Resistivity Anomaly and Negative Longitudinal Magnetoresistance in ZrTe5
Demonstrated by the first principles calculation and the angle-resolved photoemission spectroscopy (ARPES) measurement, the transition-metal pentatelluride ZrTe5 is the prototype of massive Dirac material close to the topological critical point. Many exotic and anomalous behaviors of electric and thermoelectric transport were revealed in recent years in this system. Resistivity in ZrTe5 exhibits a sharp peak at a finite temperature Tp. The peak occurs approximately at a large range of temperatures from 50 to 200K, but the exact value varies from sample to sample. This resistivity anomaly is always accompanied with the sign change of the Hall and Seebeck coefficients around the transition temperature. The speaker and his research group propose a theory of quasiparticles to address a series of anomalous behaviors measured in ZrTe5. The negative longitudinal magnetoresistance in this system was observed in a series of experiments by different groups, and was shown in the quadratic behavior of magnetic field. Under pressure, ZrTe5 undergoes a topological phase transition accompanied by the closing and reopening of the band gap. The quadratic coefficient of the magnetoconductivity also varies with the external strain. They propose a quantum magneto-transport theory based on Landau level representation different from the chiral anomaly mechanism to account for the quadratic behavior and the strain dependence of the magnetoconductivity in ZrTe5.

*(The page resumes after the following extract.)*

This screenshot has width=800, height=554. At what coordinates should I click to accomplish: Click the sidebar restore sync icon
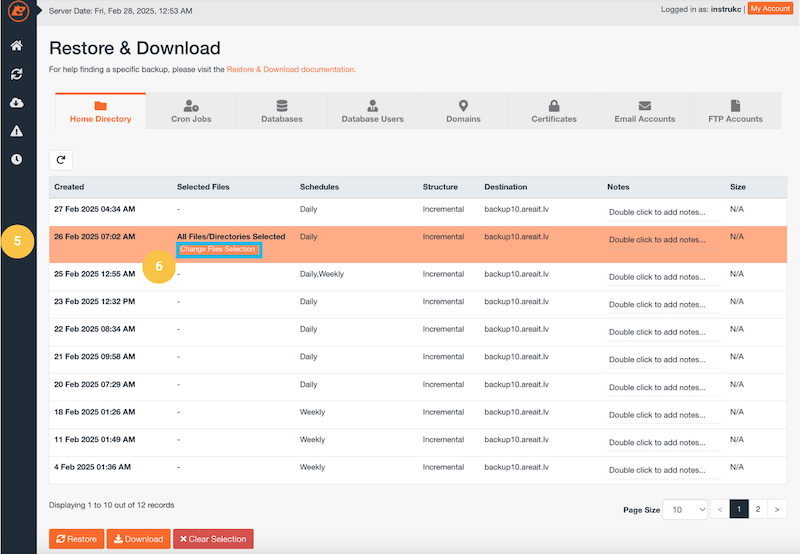click(17, 74)
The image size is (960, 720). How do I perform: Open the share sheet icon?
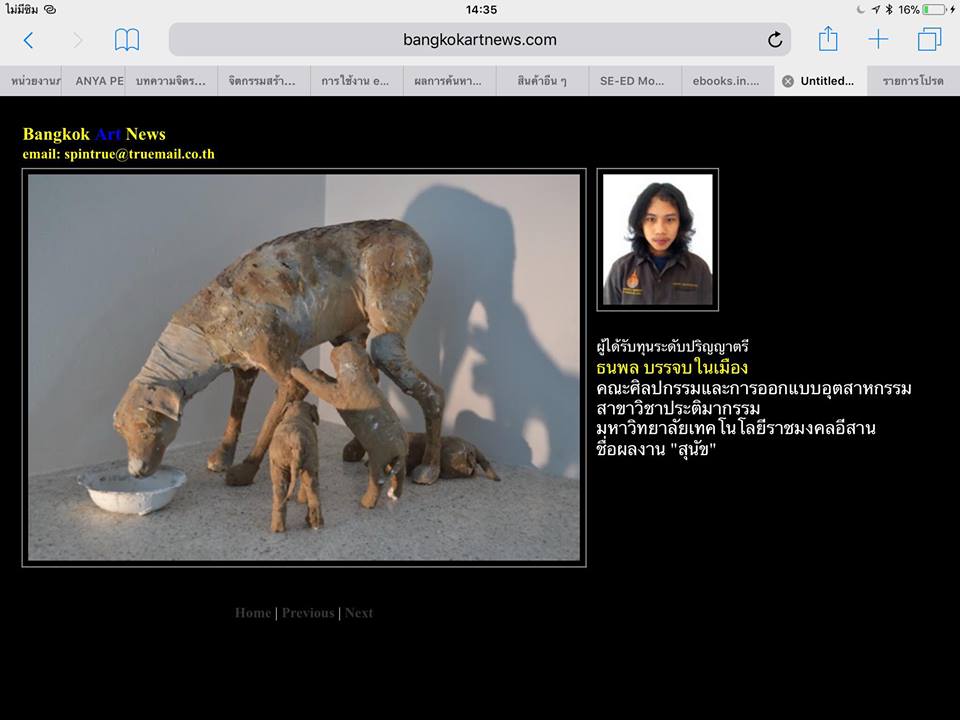coord(828,39)
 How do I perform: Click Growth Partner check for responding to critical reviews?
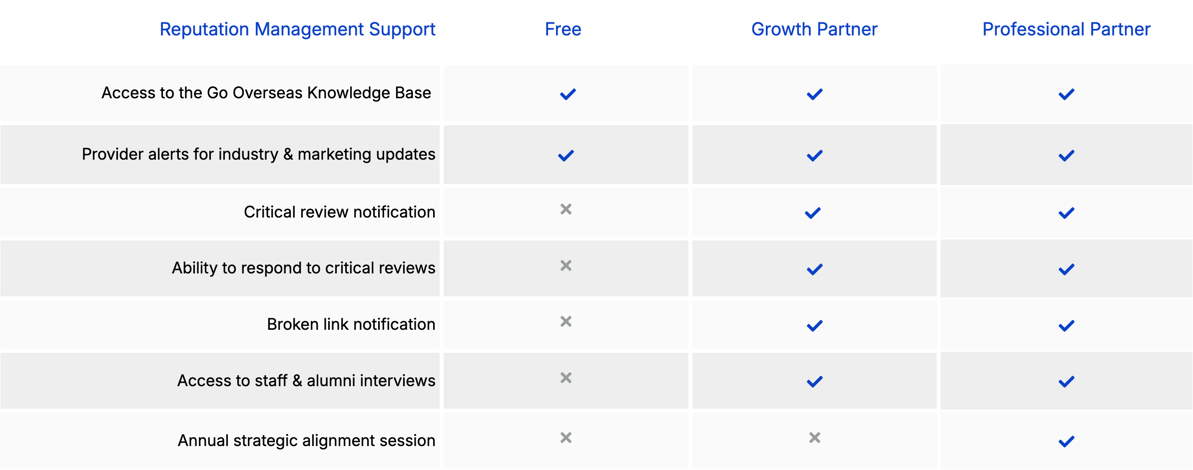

(1) Bo Fu, Huan-Wen Wang , and Shun-Qing Shen, Dirac Polarons and Resistivity Anomaly in ZrTe5 and HfTe5, PHYSICAL REVIEW LETTERS 125, 256601 (2020).
(2) Bo Fu, Huan-Wen Wang , and Shun-Qing Shen, Quantum magnetotransport in massive Dirac materials, PHYSICAL REVIEW B 101, 125203 (2020).

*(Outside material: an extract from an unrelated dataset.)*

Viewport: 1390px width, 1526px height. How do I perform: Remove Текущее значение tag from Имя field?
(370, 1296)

(3) Huan-Wen Wang , Bo Fu, and Shun-Qing Shen, Helical symmetry breaking and quantum anomaly in massive Dirac fermions PHYSICAL REVIEW B 104, L241111 (2021).
About the Speaker
Dr. FU Bo obtained his PhD from the University of Science and Technology of China in June 2017. He then joined the Department of Physics of the University of Hong Kong as a Postdoctoral Fellow.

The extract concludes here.